Community Property States
The majority of U.S. states do not have community property laws. During divorce in these states, the division of the assets often becomes the responsibility of the family court judge, who distributes the property how he or she sees fit.
Community property states include:
- New Mexico
Even in states that have community property laws, a judge quite a bit of discretion in distributing the marital assets in a manner he or she sees fit. For example, if one party is mainly responsible for the care of the children after a divorce, the judge may award him or her a greater portion of the home furnishings.

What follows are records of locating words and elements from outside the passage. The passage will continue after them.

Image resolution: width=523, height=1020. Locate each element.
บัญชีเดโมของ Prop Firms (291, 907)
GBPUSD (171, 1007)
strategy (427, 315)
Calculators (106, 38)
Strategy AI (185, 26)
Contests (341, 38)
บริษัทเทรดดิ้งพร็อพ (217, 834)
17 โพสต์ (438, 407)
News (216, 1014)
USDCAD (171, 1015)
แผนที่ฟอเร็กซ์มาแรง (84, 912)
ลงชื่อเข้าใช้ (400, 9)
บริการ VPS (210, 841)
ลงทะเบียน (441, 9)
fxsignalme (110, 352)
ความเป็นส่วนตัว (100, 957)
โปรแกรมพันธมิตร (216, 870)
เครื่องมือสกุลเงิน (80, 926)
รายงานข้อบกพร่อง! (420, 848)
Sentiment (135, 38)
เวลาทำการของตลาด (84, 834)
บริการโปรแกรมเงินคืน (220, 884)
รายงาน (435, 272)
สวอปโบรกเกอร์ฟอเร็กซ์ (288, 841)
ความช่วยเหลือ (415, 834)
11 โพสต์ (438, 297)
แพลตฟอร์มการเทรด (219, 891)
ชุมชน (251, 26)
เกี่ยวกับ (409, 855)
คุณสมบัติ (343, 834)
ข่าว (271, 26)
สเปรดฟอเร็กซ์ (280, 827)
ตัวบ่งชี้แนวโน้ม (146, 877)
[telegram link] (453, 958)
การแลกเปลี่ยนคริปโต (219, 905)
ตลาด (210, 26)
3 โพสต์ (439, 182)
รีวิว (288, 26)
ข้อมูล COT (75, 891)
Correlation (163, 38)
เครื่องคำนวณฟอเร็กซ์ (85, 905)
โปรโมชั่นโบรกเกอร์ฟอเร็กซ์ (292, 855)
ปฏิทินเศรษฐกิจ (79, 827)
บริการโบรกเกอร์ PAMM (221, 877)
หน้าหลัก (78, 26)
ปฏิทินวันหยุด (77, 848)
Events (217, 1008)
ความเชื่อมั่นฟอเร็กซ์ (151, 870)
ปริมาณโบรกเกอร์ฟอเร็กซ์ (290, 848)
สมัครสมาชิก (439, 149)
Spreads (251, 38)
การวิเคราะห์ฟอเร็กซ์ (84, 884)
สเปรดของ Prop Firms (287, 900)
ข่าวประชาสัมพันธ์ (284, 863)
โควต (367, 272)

Types of Community Property
Typically, any property that is acquired during the marriage is considered community property in a community property state. The most common examples of community property include items acquired during the marriage, such as:
- Wages earned by either spouse during the marriage, especially if it is deposited in a joint account
- Home and furniture
- Computers and other electronics
- Personal belongings
- Cookware and kitchen items
- Decorations and art
- Yard care tools
- Vehicles purchased during the marriage
Separate property refers to personal and real property that belonged to one spouse prior to the marriage, as well as property given to one spouse as a gift or inheritance. Other items that may be considered separate property in some states include:
- Property inherited by one spouse
- Bank account held in the name of one spouse
- Proceeds from a personal injury suit
- Property gifted to just one spouse, even if it took place during the course of the marriage
- Any property specifically listed in writing
- Property purchased with assets that were kept separate during the course of the marriage
Even when states recognize separate property laws, the spouse that claims the property often has the burden of proving that it should be considered separate and community property.
Property is not the only thing acquired by couples during the time they are married. Debt acquired by the couple, or by one spouse for a property of purpose that benefits the couple, is considered community debt. Like the couple’s assets, community debt is divided and distributed between the spouses upon divorce. Community debt is also an issue in settling the estate when a spouse dies. If such debt has not been provided for in a will, whoever inherits the assets of the estate may have to settle the debts as well. This is a complex issue on which a professional should be consulted.
Debt owned by one spouse prior to the marriage remains the separate debt of that party. In addition, if one spouse negligently wastes assets, or incurs debt, for example by gambling, the court may consider the debt as the sole responsibility of that spouse in a divorce.
When the Type of Property is Important
There are several circumstances in life that can bring up the question of who owns marital assets. These include death and divorce. Sometimes, when couples divorce, they can come to an agreement about who gets what, but in many cases, high emotions make the matter difficult, and the case goes before a judge. The judge will then look at all of the marital assets, decide whether any of the property is separately owned by one spouse, and divide the rest between them.
In the event of the intestate death of one spouse, the issue of separate and community property again raises its head. Without a will, all of the couple’s community property remains with the surviving spouse. The deceased spouse’s separate property would go to the deceased’s closest living relative, often a child or grandchild.
Related Legal Terms and Issues
- Personal Property – Any item that is moveable and not fixed to real property.
- Real Property – Land and property attached or fixed directly to the land, including buildings and structures.
- Equitable – Impartial, unbiased, fair to all parties.
- Estate Planning – The process of arranging for the transfer of an individual’s assets upon death.
- Will – A legal document in which an individual specifies how his or her estate will be managed and distributed after death.
- Intestate – The state of having died without having a will.
- Marital Assets – All property acquired during the course of a marriage, regardless of which spouse claims ownership or holds title to the property.
- Community Debt – Any debt incurred during the course of a marriage for some purpose that generally benefits the marriage, and for which both spouses may be held liable.